La obra de Vilariño desemboca en, y concluye con, estos versos. Como si escribir –y quizás hoy más que nunca– fuera fácil. Lo complejo, en cambio, parece ser alcanzar el talle de las palabras, su calce, su horma: la medida justa. En un mundo donde el discurso se encuentra saturado, desbordado por la letra, la dificultad con la que se enfrenta, ocasionalmente, todo poeta –la poesía misma– acaso tenga que ver con el silencio, con su imposibilidad, con su ética. Así lo escribe Vilariño: «Qué puedo decir/ ya/ que no haya dicho/ qué puedo escribir/ ya/ que no haya escrito/ qué puede decir nadie/ que no haya/ sido dicho cantado escrito/ antes./ A callar./ A callarse».
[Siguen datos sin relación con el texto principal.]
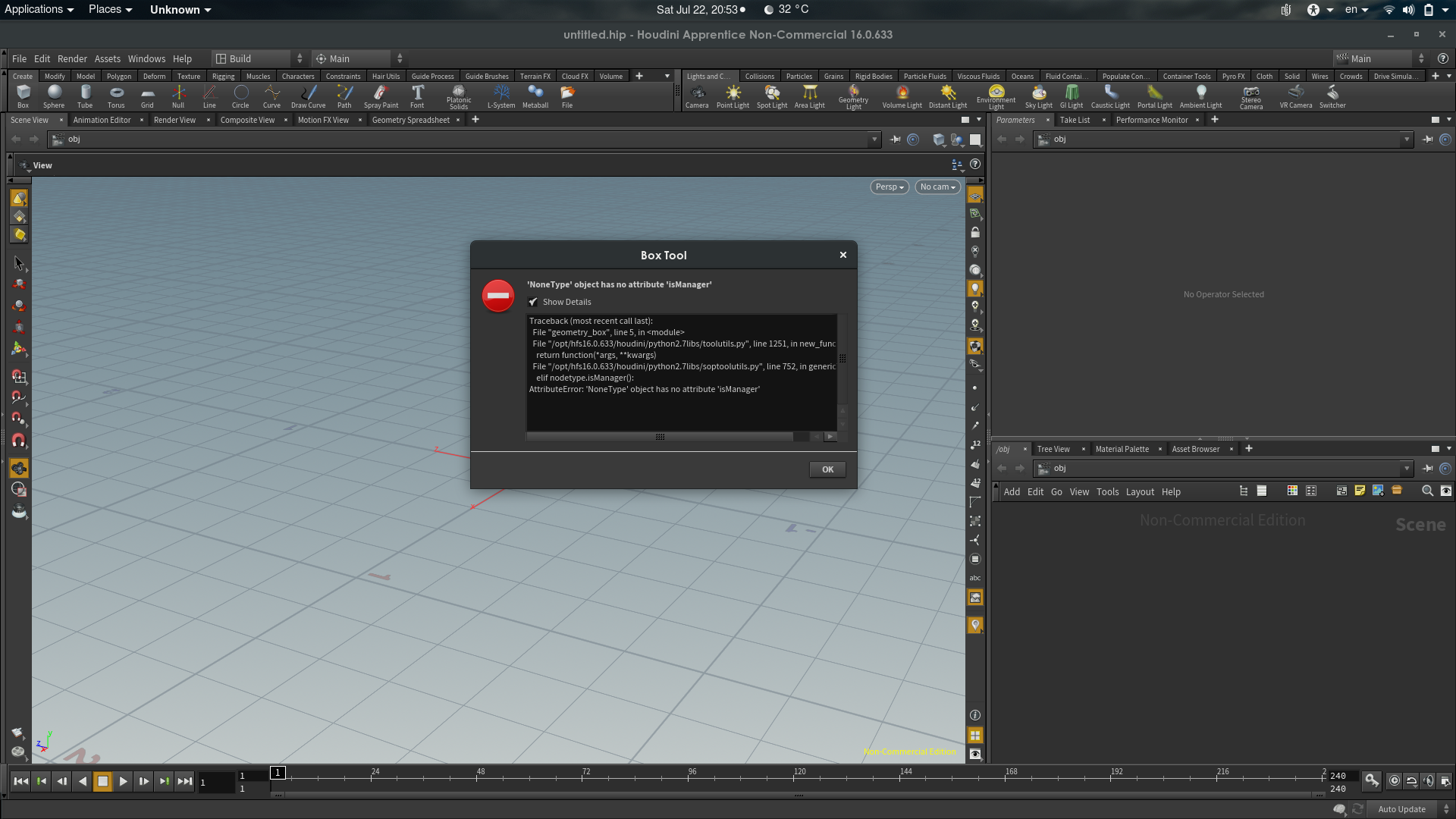
Task: Open the Persp viewport dropdown
Action: point(890,187)
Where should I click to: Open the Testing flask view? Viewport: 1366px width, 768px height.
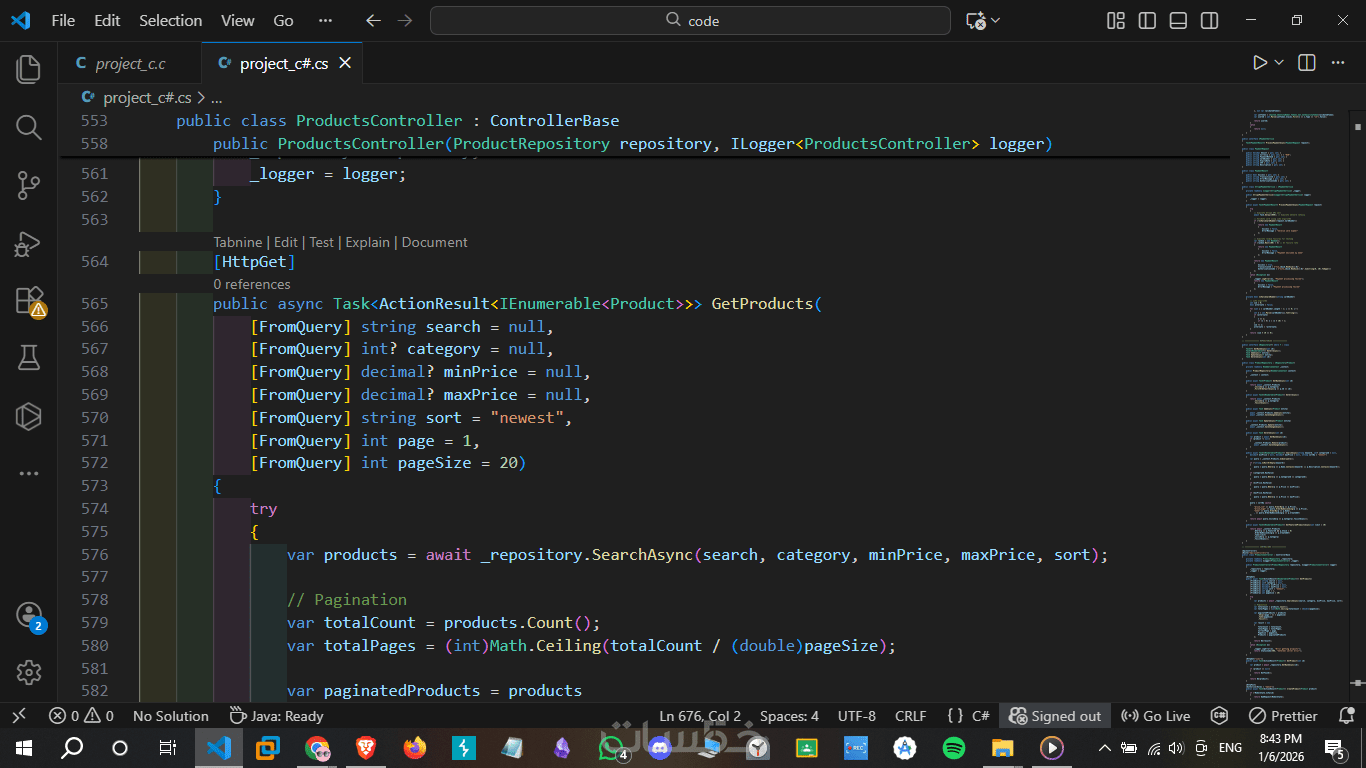click(28, 358)
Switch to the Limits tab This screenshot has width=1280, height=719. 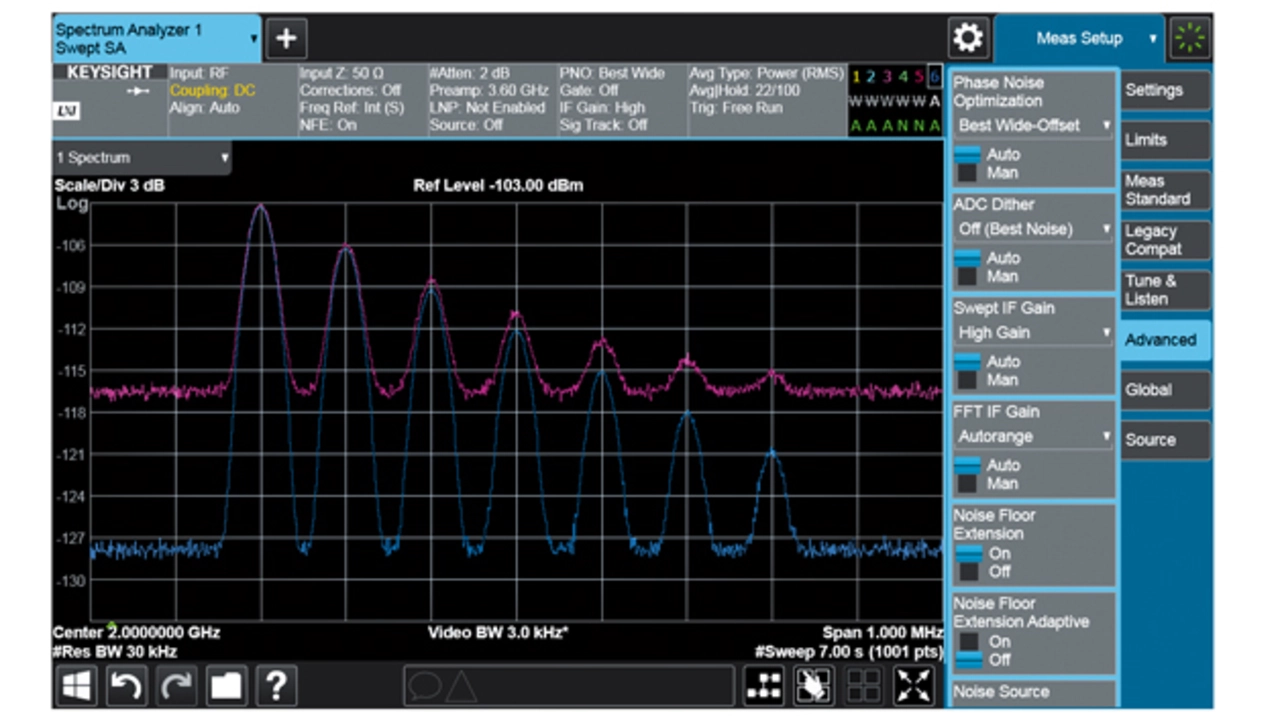pyautogui.click(x=1164, y=140)
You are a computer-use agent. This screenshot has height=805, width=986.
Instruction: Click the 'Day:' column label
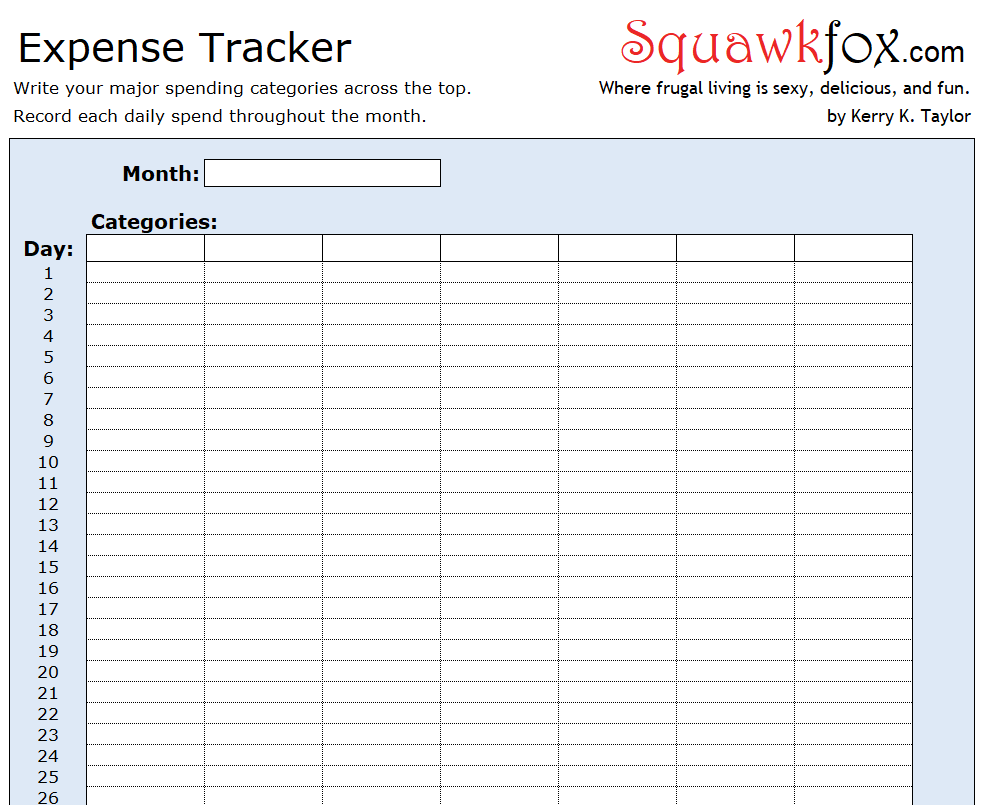point(48,249)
Matías Moscardi nació en Mar del Plata, en 1983. Es doctor en Letras por la UNMdP, donde trabaja como docente de la cátedra Taller de oralidad y escritura. Su tesis La máquina de hacer libritos. Poesía argentina y editoriales interdependientes en la década de los noventa, fue premiada en 2015 por el Fondo Nacional de las Artes, con un jurado constituido por Francisco Garamona, Ezequiel Alemian y Gabo Ferro. Publicó los libros de poesía: Los círculos del agua (Dársena3, 2006), Pluvia (VOX, 2007), Una, dos comadrejas (VOX, 2010), Los sapos (Sacate el Saquito, 2011), El ansia (SeS, 2012; Neutrinos, 2013), Bruma (VOX, 2012) y Los misterios del punk rock (Neutrinos, 2015). Participó de la antología 30.30. Poesía argentina del siglo XXI, publicada por la Editorial Municipal de Rosario en 2013. Compiló y prologó el volumen colectivo Las olas y el viento. Antología de poesía argentina contemporánea en Mar del Plata (Letra Sudaca, 2015). En narrativa, publicó las novelas Mediopelo (Puente Aéreo, 2013), Las Cosas (Clase Turista, 2014) y Las palabras (Puente Aéreo, 2016). Tradujo los libros Kora en el infierno, de William Carlos Williams (Barba de abejas, 2014) y El libro de las pesadillas, de Galway Kinnell (Barba de abejas, 2016). Es uno de los organizadores del Festival Independiente de Poesía, de Acá, que se lleva a cabo todos los años en la ciudad.